David vs. Fidel
A group of dissident lawyers in Cuba have filed a complaint against Cuban State Security for its brutal beatings and violent arrests of opposition leaders on the island earlier this month. While their efforts to find justice are laudable, one has to wonder how far a legal complaint can get in a country where there is no rule of law and the "government" is actually an international crime syndicate run by the murderous Castro brothers. It looks like a classic David vs. Goliath scenario, except that this David is malnourished, has been beaten down for decades, and the world has turned its back on him refusing to acknowledge he even exists.
Dissident lawyers file complaints against Cuban police
Lawyers in Cuba are seeking punishment for police who allegedly abused dissidents.
In an unusual legal challenge to the Cuban government, dissident lawyers have filed a formal complaint against State Security agents for the “arbitrary” and violent arrests of opposition activists earlier this month.
The complaint submitted last week to a provincial Havana court asks prosecutors to condemn the detentions and impose “disciplinary measures for the damages caused” on those responsible.
Laritza Diversent, one of the four lawyers who signed the document, said it was designed to “exercise our right to complain,” which is guaranteed by the Cuban constitution and international human rights agreements that Havana has signed.

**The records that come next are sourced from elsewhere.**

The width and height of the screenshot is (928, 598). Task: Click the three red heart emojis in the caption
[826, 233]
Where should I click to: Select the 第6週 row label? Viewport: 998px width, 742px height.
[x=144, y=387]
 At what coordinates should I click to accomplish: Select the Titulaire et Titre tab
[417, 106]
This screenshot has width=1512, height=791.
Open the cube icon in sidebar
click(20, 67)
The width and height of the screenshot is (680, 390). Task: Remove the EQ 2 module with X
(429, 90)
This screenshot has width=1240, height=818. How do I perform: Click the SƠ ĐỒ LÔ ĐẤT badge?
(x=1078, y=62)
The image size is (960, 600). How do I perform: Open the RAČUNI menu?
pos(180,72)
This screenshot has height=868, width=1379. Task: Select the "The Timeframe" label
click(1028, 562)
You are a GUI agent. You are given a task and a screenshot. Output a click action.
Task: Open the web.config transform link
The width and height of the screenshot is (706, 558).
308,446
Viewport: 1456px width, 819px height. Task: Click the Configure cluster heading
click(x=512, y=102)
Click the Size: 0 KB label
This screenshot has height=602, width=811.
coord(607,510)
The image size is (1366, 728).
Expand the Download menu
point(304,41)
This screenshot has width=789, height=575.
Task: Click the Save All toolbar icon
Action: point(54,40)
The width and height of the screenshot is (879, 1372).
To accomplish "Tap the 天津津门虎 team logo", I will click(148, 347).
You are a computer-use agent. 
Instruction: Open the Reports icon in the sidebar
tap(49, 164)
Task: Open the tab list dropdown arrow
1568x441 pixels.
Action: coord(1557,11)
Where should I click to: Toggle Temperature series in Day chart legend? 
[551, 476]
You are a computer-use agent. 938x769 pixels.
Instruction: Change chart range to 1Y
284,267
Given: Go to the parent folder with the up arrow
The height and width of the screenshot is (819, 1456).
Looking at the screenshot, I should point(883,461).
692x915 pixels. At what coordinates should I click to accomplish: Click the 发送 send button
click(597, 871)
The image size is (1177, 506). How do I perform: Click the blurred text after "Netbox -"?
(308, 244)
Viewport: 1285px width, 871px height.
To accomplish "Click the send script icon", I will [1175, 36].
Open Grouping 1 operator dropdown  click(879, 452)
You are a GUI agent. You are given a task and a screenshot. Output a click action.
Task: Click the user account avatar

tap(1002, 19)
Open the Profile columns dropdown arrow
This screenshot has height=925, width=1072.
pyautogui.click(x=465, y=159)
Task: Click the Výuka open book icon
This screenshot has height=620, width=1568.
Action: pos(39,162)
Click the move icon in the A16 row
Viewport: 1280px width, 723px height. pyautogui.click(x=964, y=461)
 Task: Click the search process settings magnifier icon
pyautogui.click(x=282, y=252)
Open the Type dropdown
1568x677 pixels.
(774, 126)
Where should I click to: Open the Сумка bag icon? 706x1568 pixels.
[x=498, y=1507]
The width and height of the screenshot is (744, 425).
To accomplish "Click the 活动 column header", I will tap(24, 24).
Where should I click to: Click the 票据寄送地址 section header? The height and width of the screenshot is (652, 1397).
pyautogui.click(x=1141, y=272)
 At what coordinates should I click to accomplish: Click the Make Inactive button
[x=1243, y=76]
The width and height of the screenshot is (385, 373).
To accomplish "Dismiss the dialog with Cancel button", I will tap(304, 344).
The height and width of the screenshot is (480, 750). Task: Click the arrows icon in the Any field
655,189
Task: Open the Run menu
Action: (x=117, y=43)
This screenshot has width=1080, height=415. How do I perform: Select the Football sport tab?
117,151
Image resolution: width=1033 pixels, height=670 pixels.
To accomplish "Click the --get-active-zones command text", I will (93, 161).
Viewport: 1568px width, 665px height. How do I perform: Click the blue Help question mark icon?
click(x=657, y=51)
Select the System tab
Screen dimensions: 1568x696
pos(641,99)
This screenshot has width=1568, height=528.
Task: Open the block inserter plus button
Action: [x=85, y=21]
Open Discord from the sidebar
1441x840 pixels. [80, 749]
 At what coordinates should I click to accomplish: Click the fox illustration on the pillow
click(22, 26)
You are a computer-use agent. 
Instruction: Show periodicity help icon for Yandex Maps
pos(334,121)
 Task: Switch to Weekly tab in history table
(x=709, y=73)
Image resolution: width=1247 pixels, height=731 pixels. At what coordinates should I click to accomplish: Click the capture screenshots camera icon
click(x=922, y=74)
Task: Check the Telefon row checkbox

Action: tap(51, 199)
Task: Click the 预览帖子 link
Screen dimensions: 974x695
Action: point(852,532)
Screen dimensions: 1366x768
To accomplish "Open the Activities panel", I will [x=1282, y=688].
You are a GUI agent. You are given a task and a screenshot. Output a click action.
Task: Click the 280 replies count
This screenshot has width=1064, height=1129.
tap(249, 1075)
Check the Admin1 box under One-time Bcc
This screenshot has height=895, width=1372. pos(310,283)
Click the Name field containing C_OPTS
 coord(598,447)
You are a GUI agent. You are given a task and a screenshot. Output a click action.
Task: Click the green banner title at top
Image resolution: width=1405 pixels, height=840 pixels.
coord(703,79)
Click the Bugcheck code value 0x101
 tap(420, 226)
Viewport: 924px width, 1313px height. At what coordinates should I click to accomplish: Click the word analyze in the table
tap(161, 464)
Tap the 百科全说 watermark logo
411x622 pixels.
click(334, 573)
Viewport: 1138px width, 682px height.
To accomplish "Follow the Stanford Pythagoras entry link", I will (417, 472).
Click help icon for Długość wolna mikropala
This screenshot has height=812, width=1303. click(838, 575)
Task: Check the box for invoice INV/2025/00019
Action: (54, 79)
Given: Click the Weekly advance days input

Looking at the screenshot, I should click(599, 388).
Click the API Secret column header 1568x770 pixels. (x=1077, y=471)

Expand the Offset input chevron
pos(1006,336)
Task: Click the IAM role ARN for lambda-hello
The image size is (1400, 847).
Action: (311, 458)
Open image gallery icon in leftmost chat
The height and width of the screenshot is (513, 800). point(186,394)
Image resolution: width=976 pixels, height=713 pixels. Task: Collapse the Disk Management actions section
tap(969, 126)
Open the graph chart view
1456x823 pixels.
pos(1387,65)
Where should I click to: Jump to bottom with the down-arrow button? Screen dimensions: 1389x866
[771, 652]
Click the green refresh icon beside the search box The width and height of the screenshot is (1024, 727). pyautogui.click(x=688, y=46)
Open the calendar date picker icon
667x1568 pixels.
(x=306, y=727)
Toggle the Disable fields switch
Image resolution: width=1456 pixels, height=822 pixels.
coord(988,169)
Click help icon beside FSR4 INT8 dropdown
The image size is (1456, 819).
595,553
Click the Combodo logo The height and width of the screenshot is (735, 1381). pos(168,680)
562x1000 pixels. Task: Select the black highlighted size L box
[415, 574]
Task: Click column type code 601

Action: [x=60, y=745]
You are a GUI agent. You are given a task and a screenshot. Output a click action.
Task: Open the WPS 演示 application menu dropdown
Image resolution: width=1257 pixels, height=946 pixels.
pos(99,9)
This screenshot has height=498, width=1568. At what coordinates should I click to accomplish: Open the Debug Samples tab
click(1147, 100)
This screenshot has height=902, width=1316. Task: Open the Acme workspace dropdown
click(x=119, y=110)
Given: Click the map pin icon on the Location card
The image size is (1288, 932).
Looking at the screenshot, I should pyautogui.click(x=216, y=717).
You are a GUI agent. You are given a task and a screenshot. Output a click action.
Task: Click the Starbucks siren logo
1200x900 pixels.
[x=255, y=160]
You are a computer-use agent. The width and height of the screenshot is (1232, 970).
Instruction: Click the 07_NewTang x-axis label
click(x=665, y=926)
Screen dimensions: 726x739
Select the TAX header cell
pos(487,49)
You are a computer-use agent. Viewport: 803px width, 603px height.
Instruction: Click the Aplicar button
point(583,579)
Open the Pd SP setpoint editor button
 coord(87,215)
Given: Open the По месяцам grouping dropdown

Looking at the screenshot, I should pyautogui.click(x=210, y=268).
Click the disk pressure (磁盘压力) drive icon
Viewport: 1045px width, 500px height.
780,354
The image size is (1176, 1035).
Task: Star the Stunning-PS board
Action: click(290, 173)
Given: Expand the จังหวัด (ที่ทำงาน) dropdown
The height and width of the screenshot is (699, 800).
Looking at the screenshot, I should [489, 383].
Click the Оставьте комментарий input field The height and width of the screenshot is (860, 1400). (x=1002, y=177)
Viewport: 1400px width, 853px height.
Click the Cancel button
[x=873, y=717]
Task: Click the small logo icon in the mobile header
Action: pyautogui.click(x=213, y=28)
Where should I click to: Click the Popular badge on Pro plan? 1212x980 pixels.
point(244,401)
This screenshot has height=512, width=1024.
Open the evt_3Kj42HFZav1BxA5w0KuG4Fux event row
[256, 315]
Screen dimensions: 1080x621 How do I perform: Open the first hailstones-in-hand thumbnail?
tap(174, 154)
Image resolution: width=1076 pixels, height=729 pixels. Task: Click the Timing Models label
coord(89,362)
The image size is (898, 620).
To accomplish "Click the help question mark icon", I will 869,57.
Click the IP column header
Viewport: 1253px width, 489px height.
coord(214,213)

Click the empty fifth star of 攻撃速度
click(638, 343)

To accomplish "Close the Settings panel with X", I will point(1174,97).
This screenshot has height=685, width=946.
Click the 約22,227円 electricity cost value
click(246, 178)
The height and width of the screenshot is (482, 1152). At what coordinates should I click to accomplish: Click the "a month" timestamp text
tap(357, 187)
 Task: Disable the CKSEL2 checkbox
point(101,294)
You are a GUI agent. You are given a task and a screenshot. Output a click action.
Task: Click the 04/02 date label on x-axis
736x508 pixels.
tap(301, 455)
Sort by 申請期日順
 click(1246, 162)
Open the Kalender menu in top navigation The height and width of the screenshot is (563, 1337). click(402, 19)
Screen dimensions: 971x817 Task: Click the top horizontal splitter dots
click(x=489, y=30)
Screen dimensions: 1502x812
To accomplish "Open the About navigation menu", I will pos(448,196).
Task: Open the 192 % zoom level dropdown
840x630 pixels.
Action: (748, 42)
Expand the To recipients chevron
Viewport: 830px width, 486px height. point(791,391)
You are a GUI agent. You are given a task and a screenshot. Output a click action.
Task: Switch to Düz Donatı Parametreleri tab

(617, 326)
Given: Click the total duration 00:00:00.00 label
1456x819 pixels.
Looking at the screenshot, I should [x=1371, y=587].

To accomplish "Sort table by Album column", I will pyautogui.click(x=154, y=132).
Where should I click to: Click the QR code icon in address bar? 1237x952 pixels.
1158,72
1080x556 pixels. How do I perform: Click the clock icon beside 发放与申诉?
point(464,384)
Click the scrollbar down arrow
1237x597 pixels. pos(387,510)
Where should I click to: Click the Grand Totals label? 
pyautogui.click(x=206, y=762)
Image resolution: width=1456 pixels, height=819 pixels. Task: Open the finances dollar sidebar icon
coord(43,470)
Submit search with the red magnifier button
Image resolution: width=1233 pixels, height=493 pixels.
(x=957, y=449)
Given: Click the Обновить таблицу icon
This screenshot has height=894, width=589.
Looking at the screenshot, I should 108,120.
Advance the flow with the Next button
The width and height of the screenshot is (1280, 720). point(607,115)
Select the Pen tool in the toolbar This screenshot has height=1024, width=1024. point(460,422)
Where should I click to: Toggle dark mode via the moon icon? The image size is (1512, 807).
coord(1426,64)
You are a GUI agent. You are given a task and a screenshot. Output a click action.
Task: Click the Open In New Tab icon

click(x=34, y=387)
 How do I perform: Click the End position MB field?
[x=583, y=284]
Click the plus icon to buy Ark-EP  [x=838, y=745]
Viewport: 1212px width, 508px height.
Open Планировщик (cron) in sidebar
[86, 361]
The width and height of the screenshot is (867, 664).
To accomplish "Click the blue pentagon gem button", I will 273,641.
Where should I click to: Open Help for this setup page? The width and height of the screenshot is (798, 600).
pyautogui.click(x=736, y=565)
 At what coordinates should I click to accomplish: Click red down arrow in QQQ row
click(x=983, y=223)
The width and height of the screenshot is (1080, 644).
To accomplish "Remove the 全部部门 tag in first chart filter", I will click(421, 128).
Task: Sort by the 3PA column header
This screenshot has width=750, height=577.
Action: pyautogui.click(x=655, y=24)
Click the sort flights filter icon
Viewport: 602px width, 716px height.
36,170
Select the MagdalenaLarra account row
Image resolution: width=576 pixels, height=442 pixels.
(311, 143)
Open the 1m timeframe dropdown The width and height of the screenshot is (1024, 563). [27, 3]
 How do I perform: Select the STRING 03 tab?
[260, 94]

Also signing the complaint were lawyers Yaremis Flores, Bárbara Estrabao and Veizant Boloy and activist Ailer González. She is the partner of Antonio G. Rodiles, director of two dissident projects that have gained recognition in recent months.
They were all part of a group of dissidents arrested in Havana Nov. 7-8. Police freed most of them but are still holding Rodiles, who heads the de Estado de Sats project for intellectual freedoms and the Citizens Demand for Another Cuba, which focuses on human rights.
The complaint alleged that State Security agents who arrested the dissidents did not identify themselves and used unnecessary violence, especially against Rodiles. A cellphone photo taken in jail showed him with a black eye.
State Security agents violated the “principles for the protection of all people under any form of detention or prison,” the complaint noted. It said State Security agents refused to tell most relatives of those detained where they were being held.